=== Document passage ===

# London Wine Trade



## R396040 (Sep 30, 2008)

I have just been watching a do***entary on french TV TF1 about Bordeaux and there were some old shots of loading wine casks onto ships very dated methods,ships and dockes clothing even.
It brought back memories of one of my old ships in the early 1950s GSNCs WOODCOCK. Nice little weekly trip between Bordeaux and the London Docks/St Katherines when the greater majority of the cargo was wine mainly in casks or the empties. Even remember the name of our nearest bar in Bordeaux the Halycon Bar also known as The seven Sisters. In London we locked in very near the well known Prospect of Whitby pub and I recall me and my mate getting chased by Customs into the pub because we had umped off in the lock and the ship hadnt been cleared by Immigration/Customs & Health authorities. Well we had been anchored off Southend because of fog, good enough excuse ?? London Docks was the m ain centre for the wine trade,huge cellars and stockrooms all around the dock.
Now I believe the docks are closed except for the museum part near TOWER bridge. CAN ANY BODY TELL ME if the wine trade still operates from there or did they relocate after the docks shut ?
GSNC,MacAndrews,Currie Line had several ships regularly sailing from there in those days. Great days.

===

• [Given problem 1]
In the forum post, which ship made the weekly trip between Bordeaux and the London Docks?

=== Listing ===

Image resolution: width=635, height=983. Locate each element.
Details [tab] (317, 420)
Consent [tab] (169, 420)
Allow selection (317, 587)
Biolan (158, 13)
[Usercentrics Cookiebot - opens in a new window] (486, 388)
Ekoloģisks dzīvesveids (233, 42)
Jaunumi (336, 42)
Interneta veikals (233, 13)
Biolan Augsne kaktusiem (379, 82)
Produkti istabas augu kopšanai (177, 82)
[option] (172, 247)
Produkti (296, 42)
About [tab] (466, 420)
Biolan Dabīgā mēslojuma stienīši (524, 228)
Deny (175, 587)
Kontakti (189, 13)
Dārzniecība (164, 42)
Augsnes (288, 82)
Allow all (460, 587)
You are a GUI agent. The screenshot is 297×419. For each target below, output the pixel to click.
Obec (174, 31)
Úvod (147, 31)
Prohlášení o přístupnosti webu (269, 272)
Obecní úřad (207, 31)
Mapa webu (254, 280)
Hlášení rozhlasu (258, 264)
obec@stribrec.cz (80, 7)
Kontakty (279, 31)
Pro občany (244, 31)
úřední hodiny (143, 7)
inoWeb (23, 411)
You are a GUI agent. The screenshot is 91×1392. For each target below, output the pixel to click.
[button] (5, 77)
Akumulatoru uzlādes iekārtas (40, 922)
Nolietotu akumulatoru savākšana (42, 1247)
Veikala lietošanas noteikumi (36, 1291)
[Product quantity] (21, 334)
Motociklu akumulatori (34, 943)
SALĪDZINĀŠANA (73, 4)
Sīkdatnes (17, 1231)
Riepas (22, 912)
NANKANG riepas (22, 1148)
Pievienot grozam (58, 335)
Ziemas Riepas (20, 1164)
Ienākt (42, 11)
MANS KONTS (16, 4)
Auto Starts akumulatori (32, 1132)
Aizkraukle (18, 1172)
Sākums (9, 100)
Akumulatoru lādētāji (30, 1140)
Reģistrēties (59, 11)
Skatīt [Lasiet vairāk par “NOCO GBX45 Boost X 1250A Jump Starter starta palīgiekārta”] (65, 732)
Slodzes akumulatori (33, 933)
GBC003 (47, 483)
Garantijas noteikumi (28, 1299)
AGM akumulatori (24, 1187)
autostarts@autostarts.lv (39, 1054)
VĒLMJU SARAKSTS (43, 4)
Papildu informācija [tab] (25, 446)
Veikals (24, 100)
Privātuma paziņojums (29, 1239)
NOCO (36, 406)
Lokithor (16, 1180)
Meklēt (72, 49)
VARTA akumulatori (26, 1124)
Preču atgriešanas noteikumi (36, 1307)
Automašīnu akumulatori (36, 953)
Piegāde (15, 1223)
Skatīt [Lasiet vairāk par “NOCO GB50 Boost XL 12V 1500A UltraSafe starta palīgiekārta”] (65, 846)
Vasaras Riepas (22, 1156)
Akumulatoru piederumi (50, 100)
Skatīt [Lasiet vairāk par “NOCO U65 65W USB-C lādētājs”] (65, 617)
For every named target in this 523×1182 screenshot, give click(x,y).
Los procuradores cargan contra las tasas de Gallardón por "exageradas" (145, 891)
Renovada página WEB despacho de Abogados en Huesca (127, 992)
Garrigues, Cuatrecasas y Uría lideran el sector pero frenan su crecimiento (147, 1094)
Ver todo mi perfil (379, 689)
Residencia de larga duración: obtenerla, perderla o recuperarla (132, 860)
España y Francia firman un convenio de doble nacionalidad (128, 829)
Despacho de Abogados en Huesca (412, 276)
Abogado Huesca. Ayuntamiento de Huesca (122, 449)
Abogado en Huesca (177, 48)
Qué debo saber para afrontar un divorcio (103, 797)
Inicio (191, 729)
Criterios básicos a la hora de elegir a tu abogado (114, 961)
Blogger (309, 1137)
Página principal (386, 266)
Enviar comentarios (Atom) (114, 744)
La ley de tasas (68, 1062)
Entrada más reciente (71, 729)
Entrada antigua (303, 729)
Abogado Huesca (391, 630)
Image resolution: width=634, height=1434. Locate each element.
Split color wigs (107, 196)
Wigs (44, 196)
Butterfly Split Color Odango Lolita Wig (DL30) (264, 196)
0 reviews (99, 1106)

===

• [Given problem 2]
Rewrite the records from their first line up to and including the line with "Ziemas Riepas (20, 1164)", requests included. Multiply each coordinate in the answers by 0.35 and round to whole numbers, with halves rounded up.

• [Task solution 1]
The WOODCOCK, a GSNC ship.

• [Task solution 2]
Image resolution: width=635, height=983. Locate each element.
Details [tab] (111, 147)
Consent [tab] (59, 147)
Allow selection (111, 205)
Biolan (55, 5)
[Usercentrics Cookiebot - opens in a new window] (170, 136)
Ekoloģisks dzīvesveids (82, 15)
Jaunumi (118, 15)
Interneta veikals (82, 5)
Biolan Augsne kaktusiem (133, 29)
Produkti istabas augu kopšanai (62, 29)
[option] (60, 86)
Produkti (104, 15)
About [tab] (163, 147)
Biolan Dabīgā mēslojuma stienīši (183, 80)
Deny (61, 205)
Kontakti (66, 5)
Dārzniecība (57, 15)
Augsnes (101, 29)
Allow all (161, 205)
You are a GUI agent. The screenshot is 297×419. For each target below, output the pixel to click.
Obec (61, 11)
Úvod (51, 11)
Prohlášení o přístupnosti webu (94, 95)
Obecní úřad (72, 11)
Mapa webu (89, 98)
Hlášení rozhlasu (90, 92)
obec@stribrec.cz (28, 2)
Kontakty (98, 11)
Pro občany (85, 11)
úřední hodiny (50, 2)
inoWeb (8, 144)
You are a GUI agent. The screenshot is 91×1392. For each target below, output the pixel to click.
[button] (2, 27)
Akumulatoru uzlādes iekārtas (14, 323)
Nolietotu akumulatoru savākšana (15, 436)
Veikala lietošanas noteikumi (13, 452)
[Product quantity] (7, 117)
Motociklu akumulatori (12, 330)
SALĪDZINĀŠANA (26, 1)
Sīkdatnes (6, 431)
Riepas (8, 319)
NANKANG riepas (8, 402)
Pievienot grozam (20, 117)
Ziemas Riepas (7, 407)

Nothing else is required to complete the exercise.